Korumalar uzaklaştıktan sonra, konağın yokuşunu ağır ağır indi. Dar kaldırımı olan yolun çoğu yerlerindeki çukurlar her geçtiğinde gözüne ilişiyordu. Yavaş yavaş ana caddeye indi. Tanıyanlar selam veriyor, o da karşılık veriyordu. Kent lokantasının önünden geçerken, kapıda diklenen Celal ile karşılaştı.
-Ne o Celal Bey, müşteri yok mu?
-İşler kesat Sayın Valim.
-Bu mevsimde öyle olur, köylüler köylerine çekilmiş bağ, bahçe tarla işleriyle uğraşıyordur.

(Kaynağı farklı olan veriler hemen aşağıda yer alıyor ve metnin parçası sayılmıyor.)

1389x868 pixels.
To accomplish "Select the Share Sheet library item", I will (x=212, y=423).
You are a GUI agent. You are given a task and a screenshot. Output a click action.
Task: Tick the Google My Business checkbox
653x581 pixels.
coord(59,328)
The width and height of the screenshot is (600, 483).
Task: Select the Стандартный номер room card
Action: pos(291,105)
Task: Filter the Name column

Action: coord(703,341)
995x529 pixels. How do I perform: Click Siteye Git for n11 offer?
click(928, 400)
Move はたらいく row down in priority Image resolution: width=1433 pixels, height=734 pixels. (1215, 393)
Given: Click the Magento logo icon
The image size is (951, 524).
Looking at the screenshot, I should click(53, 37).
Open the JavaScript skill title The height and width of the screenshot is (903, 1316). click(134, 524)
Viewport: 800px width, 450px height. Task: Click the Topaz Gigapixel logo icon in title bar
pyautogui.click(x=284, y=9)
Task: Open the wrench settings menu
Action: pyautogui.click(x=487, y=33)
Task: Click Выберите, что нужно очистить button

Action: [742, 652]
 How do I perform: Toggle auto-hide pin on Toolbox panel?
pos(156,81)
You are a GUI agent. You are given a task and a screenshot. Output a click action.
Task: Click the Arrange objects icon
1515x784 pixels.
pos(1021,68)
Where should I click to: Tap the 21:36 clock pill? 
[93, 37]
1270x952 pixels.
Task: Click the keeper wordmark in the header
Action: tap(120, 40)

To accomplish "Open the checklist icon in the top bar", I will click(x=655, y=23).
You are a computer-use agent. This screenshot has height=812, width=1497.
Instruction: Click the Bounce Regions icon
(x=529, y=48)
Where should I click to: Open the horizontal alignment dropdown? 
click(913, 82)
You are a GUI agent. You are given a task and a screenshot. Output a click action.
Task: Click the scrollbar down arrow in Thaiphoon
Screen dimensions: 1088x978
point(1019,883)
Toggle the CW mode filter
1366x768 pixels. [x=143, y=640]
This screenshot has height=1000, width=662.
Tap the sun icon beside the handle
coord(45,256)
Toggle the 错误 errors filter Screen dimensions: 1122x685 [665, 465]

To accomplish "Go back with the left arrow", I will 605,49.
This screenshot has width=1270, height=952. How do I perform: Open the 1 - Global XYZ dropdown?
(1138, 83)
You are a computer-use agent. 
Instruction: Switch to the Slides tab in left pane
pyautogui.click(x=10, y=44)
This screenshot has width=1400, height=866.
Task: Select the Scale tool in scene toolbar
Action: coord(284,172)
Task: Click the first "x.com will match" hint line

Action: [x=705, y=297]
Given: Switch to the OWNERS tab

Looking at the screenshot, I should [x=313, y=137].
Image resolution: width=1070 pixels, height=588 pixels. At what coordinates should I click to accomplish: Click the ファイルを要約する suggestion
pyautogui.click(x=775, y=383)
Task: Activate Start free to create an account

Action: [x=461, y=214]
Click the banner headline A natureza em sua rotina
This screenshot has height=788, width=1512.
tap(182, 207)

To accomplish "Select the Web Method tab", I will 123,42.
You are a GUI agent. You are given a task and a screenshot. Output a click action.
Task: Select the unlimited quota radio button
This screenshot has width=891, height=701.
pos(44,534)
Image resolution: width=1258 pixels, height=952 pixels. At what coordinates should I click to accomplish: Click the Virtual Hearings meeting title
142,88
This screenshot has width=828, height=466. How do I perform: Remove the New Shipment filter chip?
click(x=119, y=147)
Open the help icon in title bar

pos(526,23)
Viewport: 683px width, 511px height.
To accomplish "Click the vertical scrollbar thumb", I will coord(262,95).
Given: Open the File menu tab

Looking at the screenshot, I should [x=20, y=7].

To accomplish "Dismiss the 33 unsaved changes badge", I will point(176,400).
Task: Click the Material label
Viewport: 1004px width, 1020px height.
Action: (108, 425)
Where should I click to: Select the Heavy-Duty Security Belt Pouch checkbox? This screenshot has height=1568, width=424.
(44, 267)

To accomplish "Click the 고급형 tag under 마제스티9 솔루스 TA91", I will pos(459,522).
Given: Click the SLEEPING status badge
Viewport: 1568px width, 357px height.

-Öyle oluyor…Buyurun Sayın Valim bir kahvemi için.
-Sağol Celal Bey, bugün çok işim var. Bir başka zaman.
Caddeden Valiliğin yokuşuna döndü. Meydan ile çıkışın bitişinde küçücük ahşap dükkanında şekerleme türü gıda ürünleri satan yetmiş yaşındaki Kalfa Hüseyin’e selam verdi:
-Bugün kazandığın parayı ikiye böleceğiz Hüseyin amca.
-Olsun Sayın Valim, dükkan senin.
-Bol kazançlar.
-Çay içmeden mi gideceksin.
-Bugün işim çok. Geniş bir zamanda uğrar mağazanda bir çay içeriz, dedi gülerek.
-Ne yani mağaza sahipleri benden zengin mi? sorusunu gülerek sordu.
-Yok canım senin gönlünün zenginliği yeter.
Valilik konağına döndü. Korumaların merakla onu beklediklerini görünce:
-Yavrum, niye merak ediyorsunuz? Ben vatandaşımın içerisinde korumasız gezemeyeceğim mi? Ben size ne diyorsam onu yapın.
-Emredersiniz.
Saat henüz daha sekizdi. Hükümet konağında çalışan diğer kurum amir ve memurları vali beyin görevine erken geldiğini, gelir gelmez hangi kuruma uğrayacağını bilmedikleri için onlar da görevlerine erken geliyorlardı. Çatık kaşlı olmasına karşın altın gibi kalbi vardı. İlk valiliğiydi. Görevini çok seviyordu. Makam kapısına yöneldiğinde Vali Yardımcısı Veysel’in elinde bir dosya ile kendisini beklediğini gördü.
-Günaydın Veysel.
-Günaydın Sayın Valim.
-Öğrendin mi Cemal öğretmenin maaşını?
-Öğrendim Sayın Valim.
-Kaç liraymış?
-Beş yüz yetmiş beş lira elli kuruş Sayın Valim.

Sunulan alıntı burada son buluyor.